CRN A jak reagują na was firmy, które do tej pory
w ogóle nie myślały o depozycie?

Michał
Zborowski
Rozmawialiśmy ostatnio z dużą spółką akcyjną ze
Szczecina. Przyznali, że w ogóle nie brali pod uwagę tego, co się stanie,
jak im oprogramowanie „padnie”, a producenta nie będzie na rynku.
Stwierdzili, że muszą przemyśleć to, co usłyszeli na spotkaniu z nami. Tuż
po spotkaniu dyrektor ds. bezpieczeństwa wyznał, że muszą jak najszybciej
zmienić swoją politykę bezpieczeństwa tak, by uwzględniała aspekt
zabezpieczenia kodu źródłowego.

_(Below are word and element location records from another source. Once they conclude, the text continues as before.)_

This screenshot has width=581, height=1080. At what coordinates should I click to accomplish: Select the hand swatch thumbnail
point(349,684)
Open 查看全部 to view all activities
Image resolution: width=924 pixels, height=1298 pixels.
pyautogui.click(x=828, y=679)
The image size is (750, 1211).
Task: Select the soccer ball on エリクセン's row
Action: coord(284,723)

Widzimy szansę na współpracę.

 

CRN Zgaduję, że bardziej na depozycie kodu źródłowego zależy
kupującym oprogramowanie niż jego twórcom…

Michał
Zborowski
Z naszego doświadczenia wynika, że obie strony są
jednakowo zainteresowane. Powstaje tutaj oczywiście pewien konflikt potrzeb.
Nabywcy chcą weryfikacji i dobrej – od strony prawnej – umowy
depozytu, która rzeczywiście zabezpiecza ich na wypadek bankructwa czy
niewywiązywania się z umów utrzymaniowych przez producenta. Wytwórcy chcą
depozytu z innych powodów. Na przykład są małą firmą, mają genialne
rozwiązania i jakiś duży klient chce z nimi współpracować. Ale ten
ostatni boi się, że spółka z kapitałem założycielskim 5 tys. zł
zbankrutuje, że nagle tym genialnym programistom, mówiąc kolokwialnie, odechce
się dalszej pracy. Mając świadomość takiej percepcji dużych zleceniodawców,
mniejsi deweloperzy są zainteresowani depozytem. Mogą wtedy powiedzieć: mam
profesjonalnie zabezpieczony kod źródłowy. Wiedzą też, że jesteśmy trzecim
okiem – badając kod, zwracamy uwagę na ewentualne niedociągnięcia.

 


CRN Od czego zależą ceny usług?

Michał
Zborowski
Od potrzeb klienta, od tego, w jakim stopniu będzie
chciał skorzystać z naszej oferty.

 


CRN Realna konkurencja?

Michał
Zborowski
Najprawdopodobniej pojawią się firmy, które, podobnie jak
my, będą profesjonalnie świadczyć tę usługę. Ale tak naprawdę nie wiemy, jak
zakotwiczy się depozyt kodu na polskim rynku IT. Może klienci nie będą chcieli
zmienić swoich nawyków i pozostaną przy paradepozytach? Dopiero gdy
naturalne stanie się zachowanie: „kupujemy oprogramowanie – bierzemy
depozytariusza”, będziemy mogli zacząć mówić o rynku depozytowym
i o dynamice jego rozwoju. Na razie wszystko dzieje się powoli.

 


CRN Co się stanie, jeśli upadniecie?

Michał
Zborowski
Istnieją procedury wewnętrzne, które w razie naszego
upadku zabezpieczają wszystkie strony. Nasze wejście na rynek zostało
przemyślane i poprzedzone głęboką analizą. Ostatecznie nasi klienci
wiedzą, że najlepszym sposobem, żeby depozytariusz nie upadł, jest… zapłacenie
faktury na czas.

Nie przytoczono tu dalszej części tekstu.